● WRITTEN INSTRUCTION:
Copy the rows below verbatim, from the line that contains "is (540, 960)." through the line that contains "click(x=697, y=306)", including both of those lines, and output nothing else.
--- START ENTRIES SHOWN ---
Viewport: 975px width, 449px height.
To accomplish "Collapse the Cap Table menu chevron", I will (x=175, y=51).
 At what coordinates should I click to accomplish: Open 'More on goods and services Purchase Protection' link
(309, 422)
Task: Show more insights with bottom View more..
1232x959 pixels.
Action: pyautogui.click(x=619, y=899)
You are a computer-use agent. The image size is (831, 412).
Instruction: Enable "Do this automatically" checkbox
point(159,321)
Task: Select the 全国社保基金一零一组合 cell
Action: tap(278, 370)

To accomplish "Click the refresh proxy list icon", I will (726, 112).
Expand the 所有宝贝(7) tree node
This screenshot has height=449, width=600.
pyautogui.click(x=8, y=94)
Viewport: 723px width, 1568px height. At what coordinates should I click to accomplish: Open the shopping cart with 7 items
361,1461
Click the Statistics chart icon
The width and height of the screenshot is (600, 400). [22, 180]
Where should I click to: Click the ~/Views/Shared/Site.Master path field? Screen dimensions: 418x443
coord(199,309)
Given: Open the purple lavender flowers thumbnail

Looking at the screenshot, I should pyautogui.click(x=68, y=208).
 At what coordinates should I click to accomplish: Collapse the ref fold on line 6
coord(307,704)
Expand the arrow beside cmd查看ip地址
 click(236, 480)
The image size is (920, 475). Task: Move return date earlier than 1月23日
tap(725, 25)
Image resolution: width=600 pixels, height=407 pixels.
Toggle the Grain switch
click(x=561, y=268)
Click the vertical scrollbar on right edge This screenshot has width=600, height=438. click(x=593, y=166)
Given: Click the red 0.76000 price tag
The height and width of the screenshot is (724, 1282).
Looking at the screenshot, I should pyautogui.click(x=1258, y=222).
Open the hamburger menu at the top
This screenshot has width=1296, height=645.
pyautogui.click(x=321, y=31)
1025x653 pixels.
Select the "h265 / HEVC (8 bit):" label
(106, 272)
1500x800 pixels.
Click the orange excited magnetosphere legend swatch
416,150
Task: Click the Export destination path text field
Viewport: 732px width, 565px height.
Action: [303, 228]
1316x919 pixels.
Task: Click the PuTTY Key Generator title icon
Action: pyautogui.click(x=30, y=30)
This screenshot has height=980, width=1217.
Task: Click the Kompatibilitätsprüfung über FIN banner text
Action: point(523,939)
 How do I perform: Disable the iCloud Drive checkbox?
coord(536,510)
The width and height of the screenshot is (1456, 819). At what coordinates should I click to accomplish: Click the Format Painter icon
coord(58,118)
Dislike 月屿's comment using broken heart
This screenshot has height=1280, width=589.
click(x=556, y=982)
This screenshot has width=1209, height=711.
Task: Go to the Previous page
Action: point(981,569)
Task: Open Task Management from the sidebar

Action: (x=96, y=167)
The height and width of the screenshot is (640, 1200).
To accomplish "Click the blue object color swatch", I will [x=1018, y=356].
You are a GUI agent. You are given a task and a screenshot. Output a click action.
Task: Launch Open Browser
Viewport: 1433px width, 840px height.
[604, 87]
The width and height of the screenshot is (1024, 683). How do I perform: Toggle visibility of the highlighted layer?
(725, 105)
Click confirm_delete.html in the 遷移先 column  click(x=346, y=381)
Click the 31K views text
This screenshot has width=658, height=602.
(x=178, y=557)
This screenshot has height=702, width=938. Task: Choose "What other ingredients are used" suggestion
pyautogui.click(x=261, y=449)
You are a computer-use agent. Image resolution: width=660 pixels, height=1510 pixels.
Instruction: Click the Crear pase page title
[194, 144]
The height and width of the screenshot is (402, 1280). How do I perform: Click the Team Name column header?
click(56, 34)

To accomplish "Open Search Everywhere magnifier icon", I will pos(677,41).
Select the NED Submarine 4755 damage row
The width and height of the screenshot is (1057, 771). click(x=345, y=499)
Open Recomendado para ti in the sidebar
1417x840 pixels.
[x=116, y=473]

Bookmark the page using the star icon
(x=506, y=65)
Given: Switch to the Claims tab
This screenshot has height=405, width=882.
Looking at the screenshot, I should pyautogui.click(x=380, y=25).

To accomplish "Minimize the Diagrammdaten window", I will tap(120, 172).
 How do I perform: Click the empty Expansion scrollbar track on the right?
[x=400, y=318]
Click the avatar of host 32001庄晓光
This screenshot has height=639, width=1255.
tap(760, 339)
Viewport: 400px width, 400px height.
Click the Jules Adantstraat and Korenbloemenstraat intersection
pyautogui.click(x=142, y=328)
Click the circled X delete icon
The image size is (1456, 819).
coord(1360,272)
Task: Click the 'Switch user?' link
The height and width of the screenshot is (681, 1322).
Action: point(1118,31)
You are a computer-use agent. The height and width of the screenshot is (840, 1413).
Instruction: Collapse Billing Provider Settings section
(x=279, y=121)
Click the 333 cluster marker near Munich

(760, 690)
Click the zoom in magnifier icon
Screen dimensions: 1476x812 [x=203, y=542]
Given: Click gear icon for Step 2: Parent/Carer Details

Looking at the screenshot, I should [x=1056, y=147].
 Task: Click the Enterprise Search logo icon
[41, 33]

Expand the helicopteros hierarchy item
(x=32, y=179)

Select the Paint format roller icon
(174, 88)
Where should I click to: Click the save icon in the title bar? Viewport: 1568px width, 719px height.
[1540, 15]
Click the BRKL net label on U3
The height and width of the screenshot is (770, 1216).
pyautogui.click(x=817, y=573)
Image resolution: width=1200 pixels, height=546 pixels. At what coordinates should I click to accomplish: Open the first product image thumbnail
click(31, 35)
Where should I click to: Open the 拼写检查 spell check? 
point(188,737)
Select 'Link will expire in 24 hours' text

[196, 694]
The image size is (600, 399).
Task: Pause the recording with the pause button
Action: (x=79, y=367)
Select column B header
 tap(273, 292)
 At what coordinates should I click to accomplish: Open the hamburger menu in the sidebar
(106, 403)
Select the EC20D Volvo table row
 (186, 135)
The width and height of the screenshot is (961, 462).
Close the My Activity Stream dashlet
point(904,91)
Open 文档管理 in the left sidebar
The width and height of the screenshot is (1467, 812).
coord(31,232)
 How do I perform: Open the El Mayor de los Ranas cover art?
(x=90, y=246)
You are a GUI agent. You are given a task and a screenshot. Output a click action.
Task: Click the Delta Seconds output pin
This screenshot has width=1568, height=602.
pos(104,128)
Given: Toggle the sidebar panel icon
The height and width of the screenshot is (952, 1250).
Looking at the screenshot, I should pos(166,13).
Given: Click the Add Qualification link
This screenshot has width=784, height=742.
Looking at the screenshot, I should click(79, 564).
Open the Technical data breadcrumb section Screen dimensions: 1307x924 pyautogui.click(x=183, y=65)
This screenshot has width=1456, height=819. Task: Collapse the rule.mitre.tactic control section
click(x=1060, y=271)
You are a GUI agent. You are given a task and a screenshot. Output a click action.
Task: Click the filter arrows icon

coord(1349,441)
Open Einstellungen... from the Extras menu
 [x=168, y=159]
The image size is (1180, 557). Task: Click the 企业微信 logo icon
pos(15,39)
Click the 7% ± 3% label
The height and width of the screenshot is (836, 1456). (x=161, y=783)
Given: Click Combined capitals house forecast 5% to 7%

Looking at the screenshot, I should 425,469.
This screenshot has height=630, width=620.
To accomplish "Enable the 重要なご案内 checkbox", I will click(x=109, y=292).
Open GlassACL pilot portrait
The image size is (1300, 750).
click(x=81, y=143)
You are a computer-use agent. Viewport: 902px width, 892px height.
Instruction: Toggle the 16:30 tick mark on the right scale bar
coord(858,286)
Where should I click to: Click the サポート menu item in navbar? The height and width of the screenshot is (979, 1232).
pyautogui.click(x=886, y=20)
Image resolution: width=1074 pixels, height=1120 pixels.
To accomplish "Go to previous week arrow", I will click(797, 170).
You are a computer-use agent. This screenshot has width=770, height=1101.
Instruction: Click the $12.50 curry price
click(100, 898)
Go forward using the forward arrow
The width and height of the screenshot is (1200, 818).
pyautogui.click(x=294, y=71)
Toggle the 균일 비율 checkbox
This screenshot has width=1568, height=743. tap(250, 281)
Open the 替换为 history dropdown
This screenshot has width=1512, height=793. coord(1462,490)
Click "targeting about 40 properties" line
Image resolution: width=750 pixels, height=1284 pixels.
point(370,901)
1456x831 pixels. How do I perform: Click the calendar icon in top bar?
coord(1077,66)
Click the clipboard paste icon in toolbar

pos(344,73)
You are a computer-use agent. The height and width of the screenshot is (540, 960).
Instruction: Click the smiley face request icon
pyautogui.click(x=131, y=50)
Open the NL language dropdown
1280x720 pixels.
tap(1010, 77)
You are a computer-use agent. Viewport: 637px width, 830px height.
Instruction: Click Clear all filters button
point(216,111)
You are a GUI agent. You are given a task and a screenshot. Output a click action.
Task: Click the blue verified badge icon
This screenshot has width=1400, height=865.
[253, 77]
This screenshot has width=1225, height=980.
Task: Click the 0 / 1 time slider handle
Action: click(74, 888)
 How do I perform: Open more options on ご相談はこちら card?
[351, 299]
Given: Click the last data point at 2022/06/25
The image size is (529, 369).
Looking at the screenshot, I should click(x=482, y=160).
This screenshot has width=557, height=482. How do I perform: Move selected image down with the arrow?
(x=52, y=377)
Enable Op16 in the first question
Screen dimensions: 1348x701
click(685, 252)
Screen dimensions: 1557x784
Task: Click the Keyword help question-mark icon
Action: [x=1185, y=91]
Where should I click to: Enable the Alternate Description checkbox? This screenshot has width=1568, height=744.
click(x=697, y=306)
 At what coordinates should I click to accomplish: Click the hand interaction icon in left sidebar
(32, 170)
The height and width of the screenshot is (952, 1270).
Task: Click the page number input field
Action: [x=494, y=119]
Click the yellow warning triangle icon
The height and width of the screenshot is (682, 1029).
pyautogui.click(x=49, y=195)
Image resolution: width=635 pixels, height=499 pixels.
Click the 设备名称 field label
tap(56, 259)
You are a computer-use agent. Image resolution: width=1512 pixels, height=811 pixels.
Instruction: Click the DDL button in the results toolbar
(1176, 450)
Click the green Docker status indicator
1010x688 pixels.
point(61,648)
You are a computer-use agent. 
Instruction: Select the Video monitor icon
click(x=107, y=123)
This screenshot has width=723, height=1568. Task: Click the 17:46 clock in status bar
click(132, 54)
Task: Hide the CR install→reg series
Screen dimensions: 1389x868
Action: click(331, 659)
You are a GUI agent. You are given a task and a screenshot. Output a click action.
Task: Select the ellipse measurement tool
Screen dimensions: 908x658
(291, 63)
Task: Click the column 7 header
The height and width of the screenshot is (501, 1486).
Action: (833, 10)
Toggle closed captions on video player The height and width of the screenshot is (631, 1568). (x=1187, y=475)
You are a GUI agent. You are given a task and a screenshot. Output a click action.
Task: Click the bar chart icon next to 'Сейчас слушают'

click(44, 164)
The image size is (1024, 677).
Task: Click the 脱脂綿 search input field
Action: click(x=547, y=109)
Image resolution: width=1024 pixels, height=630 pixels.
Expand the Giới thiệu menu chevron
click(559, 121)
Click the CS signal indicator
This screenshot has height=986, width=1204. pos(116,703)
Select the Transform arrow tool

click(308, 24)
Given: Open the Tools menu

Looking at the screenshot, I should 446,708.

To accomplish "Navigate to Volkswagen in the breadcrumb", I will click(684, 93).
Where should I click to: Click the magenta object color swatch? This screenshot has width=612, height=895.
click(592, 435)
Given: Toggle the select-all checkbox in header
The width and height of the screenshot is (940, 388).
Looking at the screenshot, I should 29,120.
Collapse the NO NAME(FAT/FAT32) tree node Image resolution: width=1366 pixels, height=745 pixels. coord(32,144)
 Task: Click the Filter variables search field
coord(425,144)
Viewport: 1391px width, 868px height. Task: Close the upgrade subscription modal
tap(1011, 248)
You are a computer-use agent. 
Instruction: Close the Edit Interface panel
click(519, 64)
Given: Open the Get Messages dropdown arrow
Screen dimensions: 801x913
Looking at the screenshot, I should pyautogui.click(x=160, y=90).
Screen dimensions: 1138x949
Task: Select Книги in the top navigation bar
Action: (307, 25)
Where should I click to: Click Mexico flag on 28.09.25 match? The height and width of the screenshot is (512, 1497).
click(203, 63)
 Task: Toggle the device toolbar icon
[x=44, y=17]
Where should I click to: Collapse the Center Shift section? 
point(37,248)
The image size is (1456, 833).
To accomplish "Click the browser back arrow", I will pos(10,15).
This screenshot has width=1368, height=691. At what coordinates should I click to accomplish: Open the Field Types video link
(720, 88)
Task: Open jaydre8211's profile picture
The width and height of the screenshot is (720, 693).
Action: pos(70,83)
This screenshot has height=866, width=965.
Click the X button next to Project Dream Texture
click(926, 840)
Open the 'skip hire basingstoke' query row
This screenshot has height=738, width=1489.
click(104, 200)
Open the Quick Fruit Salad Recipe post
--- END ENTRIES SHOWN ---
● REPLY:
You are a computer-use agent. The height and width of the screenshot is (540, 960).
Instruction: Click the smiley face request icon
pyautogui.click(x=131, y=50)
Open the NL language dropdown
1280x720 pixels.
tap(1010, 77)
You are a computer-use agent. Viewport: 637px width, 830px height.
Instruction: Click Clear all filters button
point(216,111)
You are a GUI agent. You are given a task and a screenshot. Output a click action.
Task: Click the blue verified badge icon
This screenshot has width=1400, height=865.
[253, 77]
This screenshot has width=1225, height=980.
Task: Click the 0 / 1 time slider handle
Action: click(74, 888)
 How do I perform: Open more options on ご相談はこちら card?
[351, 299]
Given: Click the last data point at 2022/06/25
The image size is (529, 369).
Looking at the screenshot, I should click(x=482, y=160).
This screenshot has width=557, height=482. How do I perform: Move selected image down with the arrow?
(x=52, y=377)
Enable Op16 in the first question
Screen dimensions: 1348x701
click(685, 252)
Screen dimensions: 1557x784
Task: Click the Keyword help question-mark icon
Action: [x=1185, y=91]
Where should I click to: Enable the Alternate Description checkbox? This screenshot has width=1568, height=744.
click(x=697, y=306)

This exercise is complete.